IGDB: Store all games in local database

I am working on a project where I need all games stores on my own local server for performance reasons. So far, my approach has been to write a Cron job that calls the IGB API and store the results of the API calls to my local database once a day. The code that pulls this works (this is a Rails app, so I make a rake task and it’s being scheduled with the whenever gem).

What I’d like to confirm is that I want to avoid to pull “everything” everyday. Rather, I thought that since the IGDB games DB would grow linearly, I could instead start from index 0 and call 500 items, then loop until there were no more items to fetch. Then every day, I could start from the index equal to the length of my games table and pass it as an offset to the endpoint.

It seems to work but I need to confirm on crucial assumption of mine: will IGDB calls always return the same values for the same offsets? Or do I need to put some sort of sorting in there to guarantee it?

Thank you!

Rather than doing what you are doing.
Extract once then use IGDB webhooks to stay up to date.

Since you need to account for deletions. Which’ll throw off your restart point

What the IGDBot says about this on the IGDB Discord

?api_scrape

IGDBot

In most apis, “scrape” is a four-letter word. However, we’ve made it a primary use case. Simply page through our data, 500 records at a time, and save them to your own database! Then setup webhooks and we’ll send you new data as it’s updated.

My apporach is to do caching.
I only store what a user calls for and cache it for 24 hours, locally.

Then the records I do have is always up to date (well I use webhooks to invalidate my cache if a cached record is updated)

Rather than doing what you are doing.
Extract once then use IGDB webhooks to stay up to date.
Since you need to account for deletions.

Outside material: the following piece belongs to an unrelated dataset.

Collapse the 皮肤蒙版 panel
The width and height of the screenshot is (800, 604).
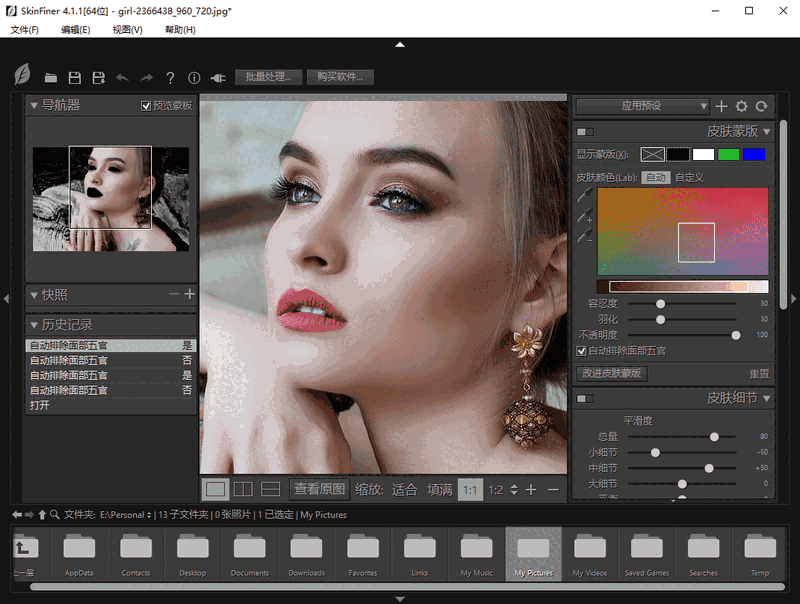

Which’ll throw off your restart point

Thanks for the reply! Assuming that I do it this route, how would I know which action to perform based on what the webhooks return? Is it a list of IDs and operations? Since I will be holding the whole lit of games in my DB, I am guessing I am only receiving “the diff” if I can call it that, or am I getting a snapshot of the new entire list? :thinking:

My apporach is to do caching.
I only store what a user calls for and cache it for 24 hours, locally.
Then the records I do have is always up to date (well I use webhooks to invalidate my cache if a cached record is updated)

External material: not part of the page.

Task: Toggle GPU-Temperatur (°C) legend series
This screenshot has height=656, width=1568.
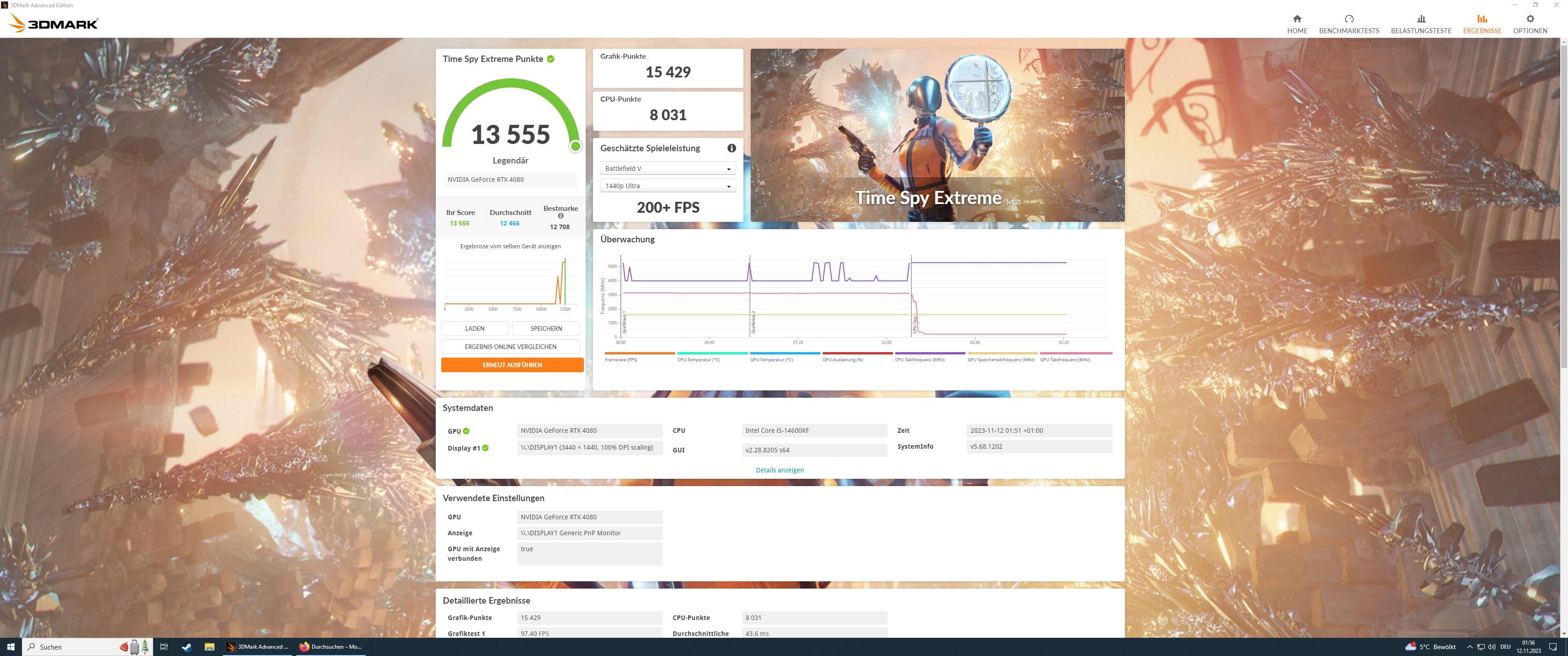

Right, this was my initial thought but I wanted to be able to create relationships in my DB between Models that were easier to work with, and having part of my data local and part in the 3rd party API made these relations trickier to manage.

But I am curious if this might not be easier to manage, even with rate limiting? I was foreseeing rate limiting being a problem if I had a lot of DB Models tied to the IGDB API, where as if I hosted my own and pulled once every day, I would have control over it. It also meant that if there were maintenance or downtime of IGDB, I had a working version that would still work.

Was I over-engineering this or do you think my concerns were valid? Thanks again!

IGDB’s rate limit is 4 concurrent requests at once, so you might not hit that depending on how you operate.

Sure seems logically you’ll just have a lot of data on hand you might never need

IGDB webhooks are split by record type into three subtype create/update/delete

The webhooks are someone dry on record details but they will not give you a diff.

This topic was automatically closed 30 days after the last reply. New replies are no longer allowed.